Mr. Buttcane informed the committee that [Section 4] has been
reviewed both by the Department of Law and Legislative Legal
Services, and therefore [the DHSS] believes [Section 4] is
consistent with other provisions of law.
REPRESENTATIVE KAPSNER mentioned that HB 114 has a further
referral to the House Finance Committee.
Number 1438
ALVIA "STEVE" DUNNAGAN, Lieutenant, Division of Alaska State
Troopers, Department of Public Safety (DPS), testified via
teleconference and said simply that from an enforcement
standpoint, Section 4 is quite easily read and understood. It
pretty much guarantees that if law enforcement personnel have a
serious reason to arrest somebody, they could do so rather than
worrying solely about inhalant use.
CHAIR ROKEBERG called an at-ease from 3:06 p.m. to 3:07 p.m.
CHAIR ROKEBERG noted that page 2, line 5, includes language that
requires the defendant to successfully complete an inhalant
abuse treatment program, but he pointed out that such programs
are not available everywhere in Alaska.
REPRESENTATIVE KAPSNER explained that the facility that is being
built in Bethel will be a statewide facility.
CHAIR ROKEBERG inquired, then, whether everyone subject to this
legislation would be flown to Bethel.
MR. HENKELMAN replied, "That's correct.
CHAIR ROKEBERG, after wishing the sponsor good luck on that
point when HB 114 goes to the House Finance Committee, suggested
instead that the court could be granted flexibility with regard
to requiring the defendant to successfully complete an inhalant
abuse treatment program; currently the language in Version J
mandates it, he added.
Number 1502
MR. BUTTCANE opined:
If we did that, the department's fiscal note probably
would be zeroed out; if this were a discretionary
thing, what it would do, essentially, would be limit
treatment to the facility being built in Bethel, which
is funded through federal programs. So if we did it
as a discretionary thing, the department would not
have to submit this....
CHAIR ROKEBERG posited that it has to be discretionary for the
court, and he noted that he is not trying to speak to the
treatment issue other than the practical matter of its
availability. He said the legislature can't force the judge to
mandate a treatment program that doesn't exist unless the person
is flown a thousand miles.
REPRESENTATIVE JAMES suggested changing the language [on page 2,
line 3,] to "may", instead of "shall".
CHAIR ROKEBERG noted that such a change would give flexibility
regarding probation too. He then asked what AS 12.55.085
addresses.
MR. BUTTCANE explained that AS 12.55.085 is part of the
sentencing/probation statute.
MR. HENKELMAN, in response to a question from Chair Rokeberg,
stated that the facility in Bethel is for youths 10 to 17 years
of age.
Number 1578
DON DAPCEVICH, Division of Alcoholism and Drug Abuse (DADA),
Department of Health and Social Services (DHSS), in response to
the question of how and where adults are going to be treated,
explained that the adult treatment is accounted for in the
fiscal note for the DHSS, to take care of some possibility to
provide some services outside of the Bethel area on an
outpatient basis. He added that both youths and adults would be
able to make use of such services.
CHAIR ROKEBERG pointed out that the fiscal note mentions
treatment for 30 juveniles and 30 adults.

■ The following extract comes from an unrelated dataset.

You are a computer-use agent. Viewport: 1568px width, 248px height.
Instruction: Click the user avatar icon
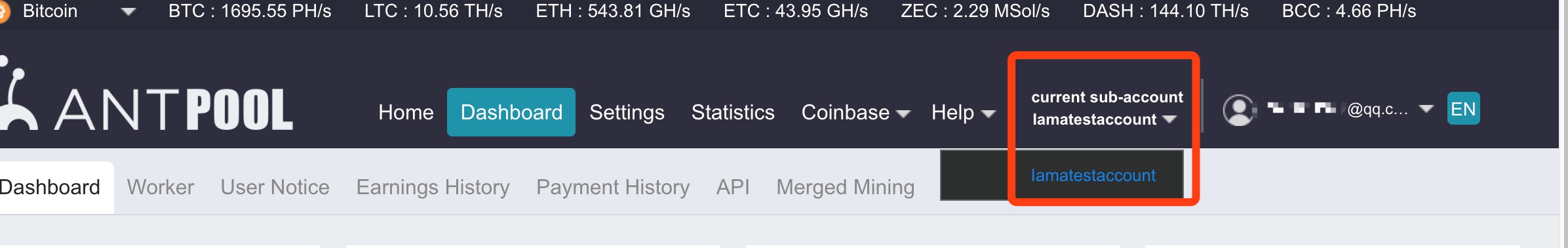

MR. BUTTCANE remarked that that portion of the fiscal note is
merely asking for recognition that these people are in the
system now, and are currently being treated, and that the DHSS
is not simply creating a new treatment group.
REPRESENTATIVE KOOKESH stated that he is a co-sponsor of HB 114,
which he feels is an important bill, and he would really
appreciate the committee's favorable consideration in reporting
this legislation out of committee.
Number 1714
REPRESENTATIVE JAMES made a motion to adopt Amendment 1, on page
2, line 3, to change "shall" to "may". There being no
objection, Amendment 1 was adopted.
Number 1756
REPRESENTATIVE JAMES moved to report CSHB 114, version 22-
LS0130\J, Luckhaupt, 4/16/01, as amended, out of committee with
individual recommendations and the accompanying fiscal notes.
There being no objection, CSHB 114(JUD) was reported from the
House Judiciary Standing Committee.
ADJOURNMENT
Number 1771
There being no further business before the committee, the House
Judiciary Standing Committee meeting was adjourned at 3:13 p.m.